WHAT YOU HAVE TO DO:
Exclude pictures; retype the lines below from the line containing "The image size is (1472, 812)." through the end of the records, both ends kept.

RECORDS SHOWN section start

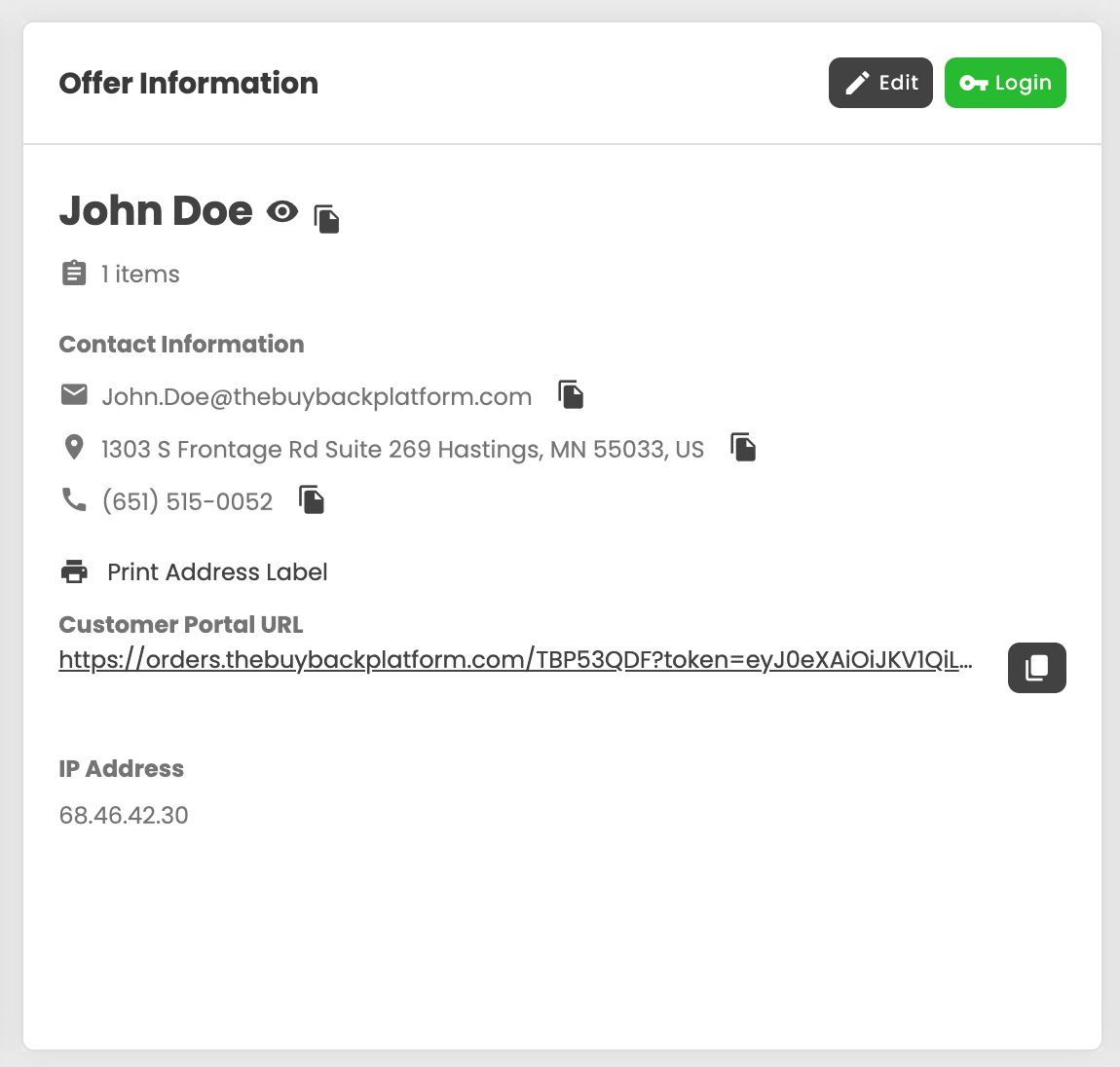Click the John.Doe@thebuybackplatform.com email text
The height and width of the screenshot is (1067, 1120).
[x=317, y=397]
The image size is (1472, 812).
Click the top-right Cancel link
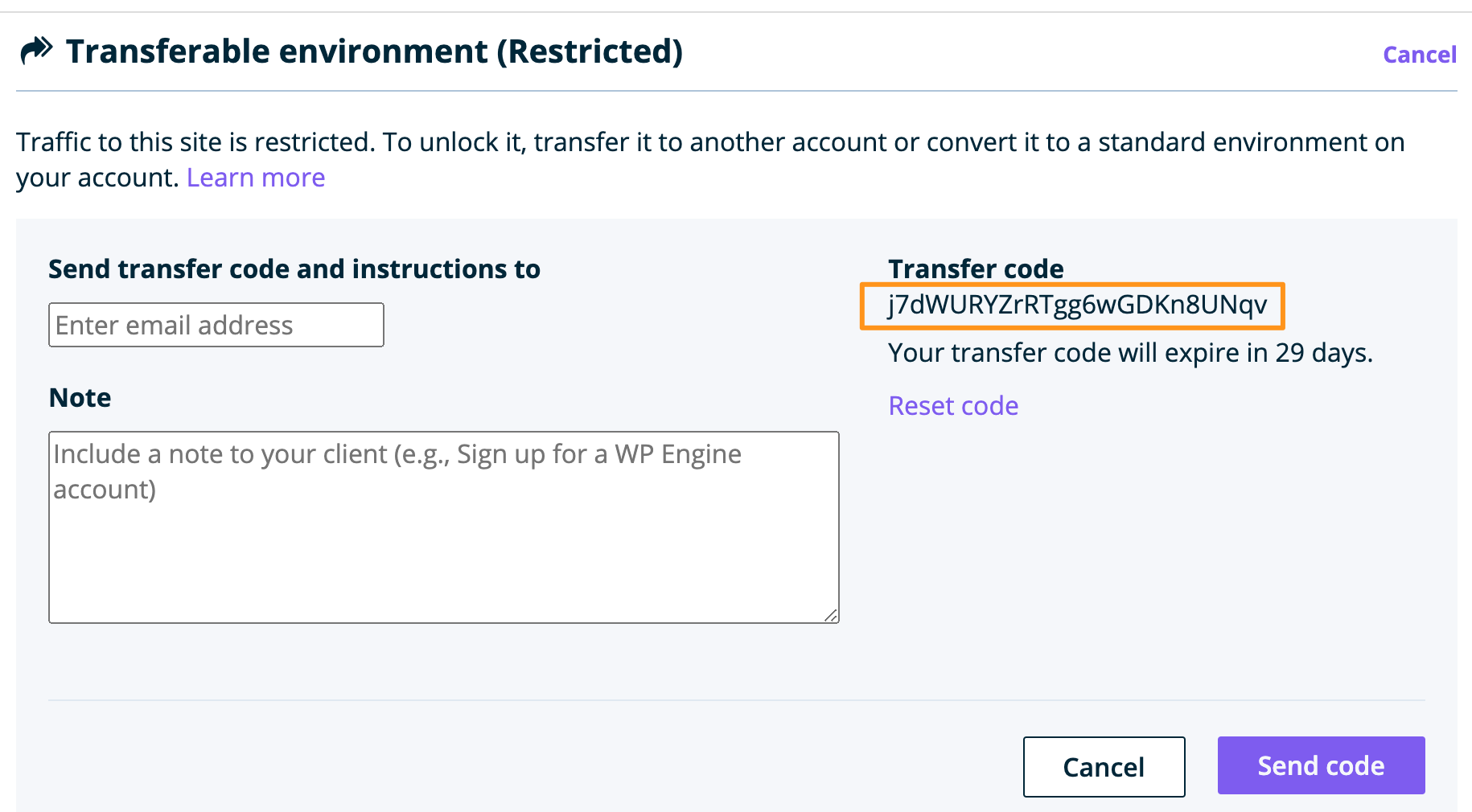[1419, 55]
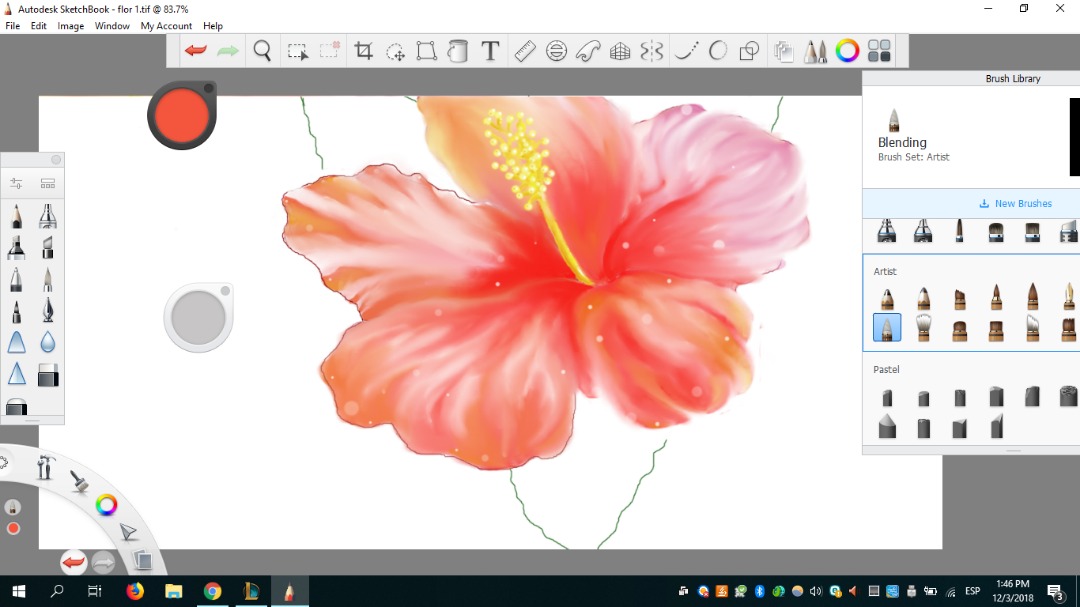Screen dimensions: 1080x607
Task: Open the Ruler tool
Action: [x=525, y=51]
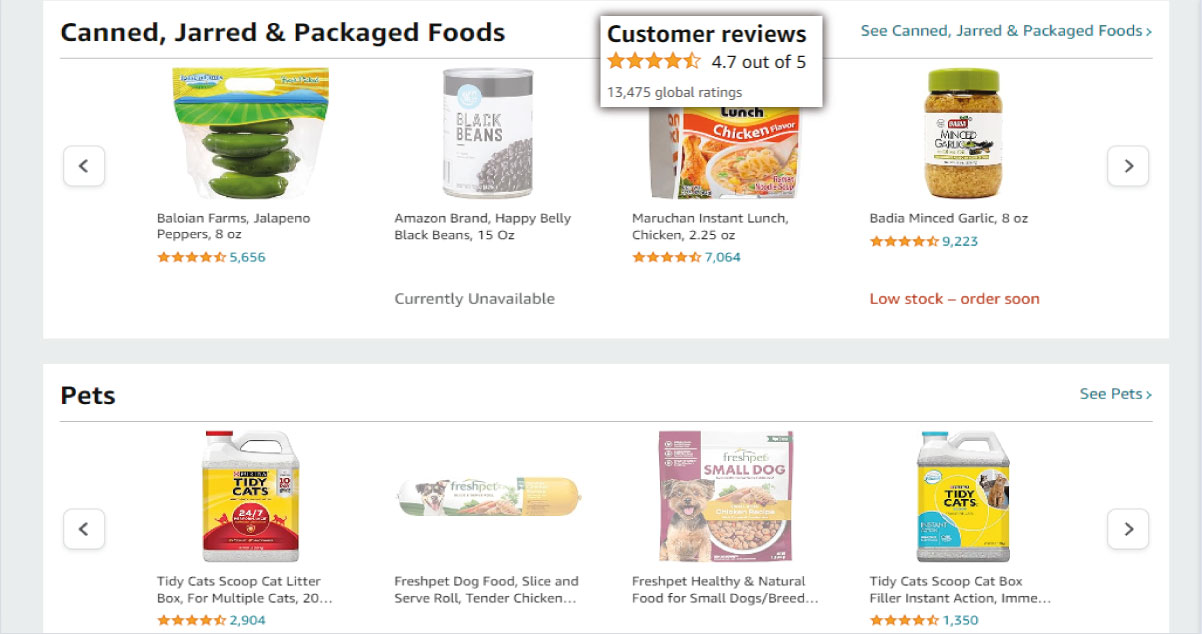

RECORDS SHOWN section end

OUTPUT BELOW:
The image size is (1472, 812).
Click the top-right Cancel link
[1419, 55]
Screen dimensions: 1080x607
Task: Open the Ruler tool
Action: [x=525, y=51]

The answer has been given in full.